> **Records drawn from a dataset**
= Beginning of Section =

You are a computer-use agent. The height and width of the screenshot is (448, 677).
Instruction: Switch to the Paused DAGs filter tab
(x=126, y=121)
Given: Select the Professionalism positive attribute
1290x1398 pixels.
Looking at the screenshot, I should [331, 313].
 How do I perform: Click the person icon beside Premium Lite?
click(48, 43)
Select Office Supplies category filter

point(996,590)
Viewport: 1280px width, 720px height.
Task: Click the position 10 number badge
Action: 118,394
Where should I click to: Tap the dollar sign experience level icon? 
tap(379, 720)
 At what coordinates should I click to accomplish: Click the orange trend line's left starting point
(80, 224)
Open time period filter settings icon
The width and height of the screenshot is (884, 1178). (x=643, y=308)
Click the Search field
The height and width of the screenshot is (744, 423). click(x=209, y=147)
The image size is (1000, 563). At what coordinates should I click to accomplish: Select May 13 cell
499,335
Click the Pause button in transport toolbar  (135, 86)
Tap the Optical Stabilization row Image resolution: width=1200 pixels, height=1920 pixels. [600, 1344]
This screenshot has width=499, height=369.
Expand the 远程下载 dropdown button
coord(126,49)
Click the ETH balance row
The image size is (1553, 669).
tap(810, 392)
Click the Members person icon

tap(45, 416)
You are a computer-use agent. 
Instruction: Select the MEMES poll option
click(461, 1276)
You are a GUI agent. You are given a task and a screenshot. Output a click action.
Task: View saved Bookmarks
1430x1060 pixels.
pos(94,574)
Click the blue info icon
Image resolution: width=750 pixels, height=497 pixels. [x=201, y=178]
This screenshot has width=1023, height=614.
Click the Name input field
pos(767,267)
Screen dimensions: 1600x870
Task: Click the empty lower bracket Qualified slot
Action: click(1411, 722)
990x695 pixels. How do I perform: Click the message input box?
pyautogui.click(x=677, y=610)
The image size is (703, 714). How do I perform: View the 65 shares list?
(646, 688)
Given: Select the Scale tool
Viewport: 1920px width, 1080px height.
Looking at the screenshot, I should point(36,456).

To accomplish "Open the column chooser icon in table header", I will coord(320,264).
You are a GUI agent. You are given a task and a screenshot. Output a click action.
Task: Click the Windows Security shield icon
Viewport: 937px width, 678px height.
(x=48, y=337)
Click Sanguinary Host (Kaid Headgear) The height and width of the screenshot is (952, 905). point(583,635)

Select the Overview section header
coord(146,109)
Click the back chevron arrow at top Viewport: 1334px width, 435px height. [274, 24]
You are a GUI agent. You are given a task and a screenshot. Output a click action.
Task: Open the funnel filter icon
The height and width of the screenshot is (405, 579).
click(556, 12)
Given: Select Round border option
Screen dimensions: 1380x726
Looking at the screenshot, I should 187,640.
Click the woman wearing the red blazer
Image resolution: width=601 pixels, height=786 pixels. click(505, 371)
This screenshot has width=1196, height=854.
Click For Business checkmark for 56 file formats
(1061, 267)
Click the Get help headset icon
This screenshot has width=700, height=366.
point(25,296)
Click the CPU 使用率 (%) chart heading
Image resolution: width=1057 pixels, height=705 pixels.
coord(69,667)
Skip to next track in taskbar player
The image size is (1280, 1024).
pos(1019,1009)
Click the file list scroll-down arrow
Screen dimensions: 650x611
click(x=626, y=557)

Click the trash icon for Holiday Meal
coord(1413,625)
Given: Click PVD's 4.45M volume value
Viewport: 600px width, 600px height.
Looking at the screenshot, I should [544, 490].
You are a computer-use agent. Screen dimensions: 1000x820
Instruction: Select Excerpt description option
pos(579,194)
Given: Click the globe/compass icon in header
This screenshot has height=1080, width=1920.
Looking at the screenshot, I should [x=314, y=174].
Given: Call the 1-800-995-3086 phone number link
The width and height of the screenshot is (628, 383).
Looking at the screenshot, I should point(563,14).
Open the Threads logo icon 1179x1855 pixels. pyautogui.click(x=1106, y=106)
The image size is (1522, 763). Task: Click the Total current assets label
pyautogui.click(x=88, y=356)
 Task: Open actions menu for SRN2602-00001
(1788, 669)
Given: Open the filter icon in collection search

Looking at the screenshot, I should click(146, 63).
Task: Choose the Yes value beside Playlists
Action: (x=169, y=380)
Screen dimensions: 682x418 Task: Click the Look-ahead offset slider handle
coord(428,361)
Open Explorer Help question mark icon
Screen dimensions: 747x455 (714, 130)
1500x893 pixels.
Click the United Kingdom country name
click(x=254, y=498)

= End of Section =

> **Required work**
Quote each line of the data above exactly as written.

> **Task output**
You are a computer-use agent. The height and width of the screenshot is (448, 677).
Instruction: Switch to the Paused DAGs filter tab
(x=126, y=121)
Given: Select the Professionalism positive attribute
1290x1398 pixels.
Looking at the screenshot, I should [331, 313].
 How do I perform: Click the person icon beside Premium Lite?
click(48, 43)
Select Office Supplies category filter

point(996,590)
Viewport: 1280px width, 720px height.
Task: Click the position 10 number badge
Action: 118,394
Where should I click to: Tap the dollar sign experience level icon? 
tap(379, 720)
 At what coordinates should I click to accomplish: Click the orange trend line's left starting point
(80, 224)
Open time period filter settings icon
The width and height of the screenshot is (884, 1178). (x=643, y=308)
Click the Search field
The height and width of the screenshot is (744, 423). click(x=209, y=147)
The image size is (1000, 563). At what coordinates should I click to accomplish: Select May 13 cell
499,335
Click the Pause button in transport toolbar  (135, 86)
Tap the Optical Stabilization row Image resolution: width=1200 pixels, height=1920 pixels. [600, 1344]
This screenshot has width=499, height=369.
Expand the 远程下载 dropdown button
coord(126,49)
Click the ETH balance row
The image size is (1553, 669).
tap(810, 392)
Click the Members person icon

tap(45, 416)
You are a computer-use agent. 
Instruction: Select the MEMES poll option
click(461, 1276)
You are a GUI agent. You are given a task and a screenshot. Output a click action.
Task: View saved Bookmarks
1430x1060 pixels.
pos(94,574)
Click the blue info icon
Image resolution: width=750 pixels, height=497 pixels. [x=201, y=178]
This screenshot has width=1023, height=614.
Click the Name input field
pos(767,267)
Screen dimensions: 1600x870
Task: Click the empty lower bracket Qualified slot
Action: click(1411, 722)
990x695 pixels. How do I perform: Click the message input box?
pyautogui.click(x=677, y=610)
The image size is (703, 714). How do I perform: View the 65 shares list?
(646, 688)
Given: Select the Scale tool
Viewport: 1920px width, 1080px height.
Looking at the screenshot, I should point(36,456).

To accomplish "Open the column chooser icon in table header", I will coord(320,264).
You are a GUI agent. You are given a task and a screenshot. Output a click action.
Task: Click the Windows Security shield icon
Viewport: 937px width, 678px height.
(x=48, y=337)
Click Sanguinary Host (Kaid Headgear) The height and width of the screenshot is (952, 905). point(583,635)

Select the Overview section header
coord(146,109)
Click the back chevron arrow at top Viewport: 1334px width, 435px height. [274, 24]
You are a GUI agent. You are given a task and a screenshot. Output a click action.
Task: Open the funnel filter icon
The height and width of the screenshot is (405, 579).
click(556, 12)
Given: Select Round border option
Screen dimensions: 1380x726
Looking at the screenshot, I should 187,640.
Click the woman wearing the red blazer
Image resolution: width=601 pixels, height=786 pixels. click(505, 371)
This screenshot has width=1196, height=854.
Click For Business checkmark for 56 file formats
(1061, 267)
Click the Get help headset icon
This screenshot has width=700, height=366.
point(25,296)
Click the CPU 使用率 (%) chart heading
Image resolution: width=1057 pixels, height=705 pixels.
coord(69,667)
Skip to next track in taskbar player
The image size is (1280, 1024).
pos(1019,1009)
Click the file list scroll-down arrow
Screen dimensions: 650x611
click(x=626, y=557)

Click the trash icon for Holiday Meal
coord(1413,625)
Given: Click PVD's 4.45M volume value
Viewport: 600px width, 600px height.
Looking at the screenshot, I should [544, 490].
You are a computer-use agent. Screen dimensions: 1000x820
Instruction: Select Excerpt description option
pos(579,194)
Given: Click the globe/compass icon in header
This screenshot has height=1080, width=1920.
Looking at the screenshot, I should [x=314, y=174].
Given: Call the 1-800-995-3086 phone number link
The width and height of the screenshot is (628, 383).
Looking at the screenshot, I should point(563,14).
Open the Threads logo icon 1179x1855 pixels. pyautogui.click(x=1106, y=106)
The image size is (1522, 763). Task: Click the Total current assets label
pyautogui.click(x=88, y=356)
 Task: Open actions menu for SRN2602-00001
(1788, 669)
Given: Open the filter icon in collection search

Looking at the screenshot, I should click(146, 63).
Task: Choose the Yes value beside Playlists
Action: (x=169, y=380)
Screen dimensions: 682x418 Task: Click the Look-ahead offset slider handle
coord(428,361)
Open Explorer Help question mark icon
Screen dimensions: 747x455 (714, 130)
1500x893 pixels.
Click the United Kingdom country name
click(x=254, y=498)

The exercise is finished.